When you run at life full tilt for months on end, it really feels as though nothing will ever stop you. For some, that's a good thing. For others, that marathon pace is torture; you will do whatever you can to convince life to call off the dog pile. And then life does, and you're left with the smoldering wreckage of the vehicle that got you through the race. After over two and a half years of nonstop speed: stillness. No one warned me about the whiplash.
Given the low stores of energy I'm working with these days, this post will not be as long as others of its nature. After getting married, working a full-time job and two part-time jobs, going to grad school full-time, and publishing a book in under 10 months, I find that I'm still sitting with a lot of thoughts and feelings that aren't ready to be made into something fit for human consumption. However, as many people with ADHD, when the dopamine factories shut down, here comes the crash.
In retrospect, publishing may not have been the best idea for me. Or rather, publishing without an agent or a traditional house may not have been the best idea for me. There is no insulation. While my small press did arm me with some ideas, support, and legitimacy, they do not know the inner workings of the industry as someone with decades of experience does. Hindsight is 20/20, and I was tired of waiting for someone to tell me I was good enough for them. I've had a lifetime of that, and it sucks more than a lukewarm response.
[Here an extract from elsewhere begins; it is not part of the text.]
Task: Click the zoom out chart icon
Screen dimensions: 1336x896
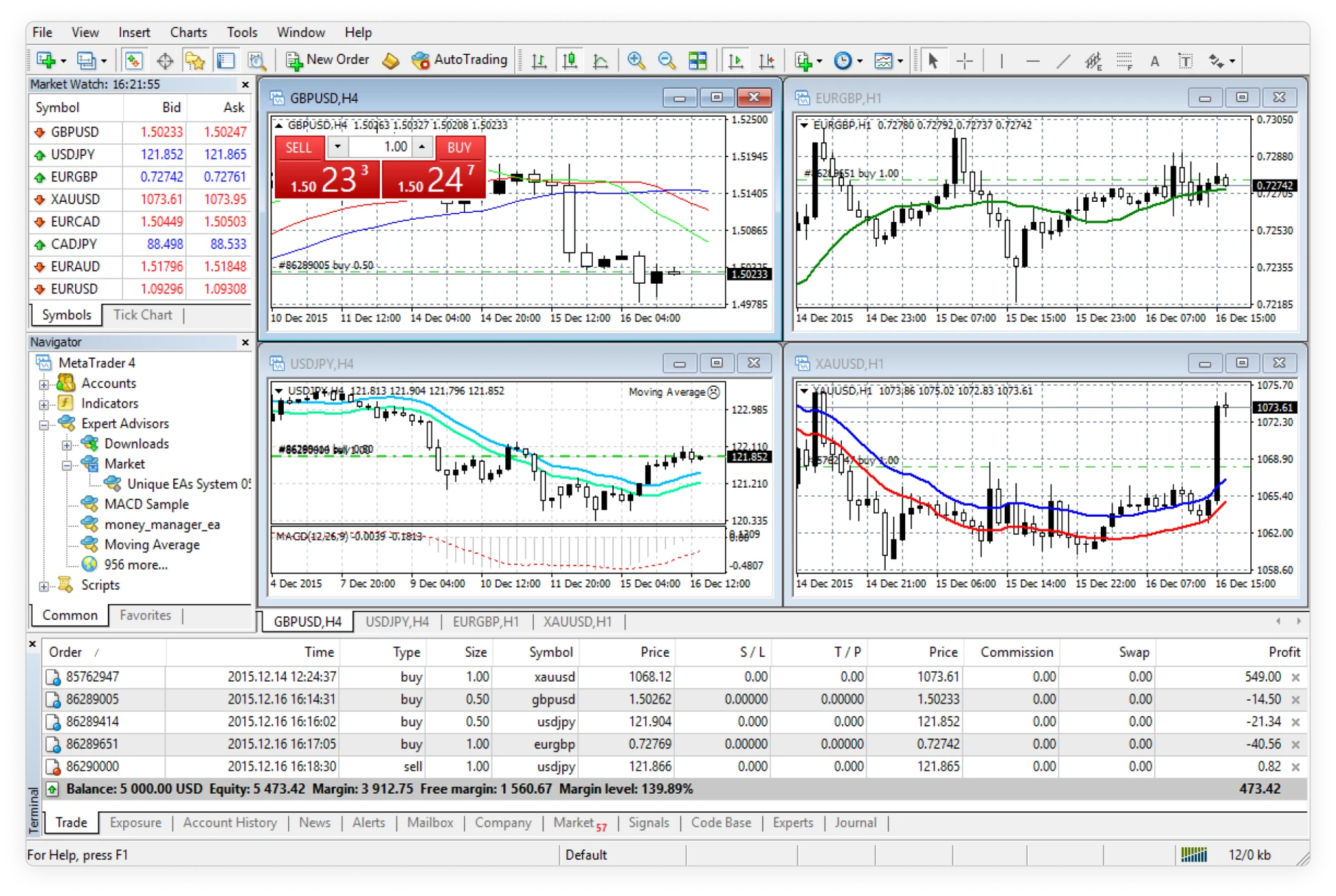Action: pyautogui.click(x=661, y=63)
I look at the numbers (sales, followers, comments, friends), and I obsess. Nothing is ever good enough. I can't even make myself look at the reviews the book has gotten, though my manager tells me they are glowing. I just know how many reviews are on Goodreads. Nine. That's it. The book is barely a month old, and I'm terribly disappointed in its performance. I have no author friends to help get the word out. No one will read this blog, even. It's all so....soul-crushing. I'm tired of pretending it isn't. I'm trying to figure out how to be a published author with depression.
In truth, I'm looking to build a writing community. Facebook groups, Discord chats, and Meetups haven't yielded the relationships I'm looking for, so let it be known that I'm on the hunt for a group of authors dedicated to their craft, critical but kind, and funny in light of the bad days. I want to be that for someone else. Maybe it's you.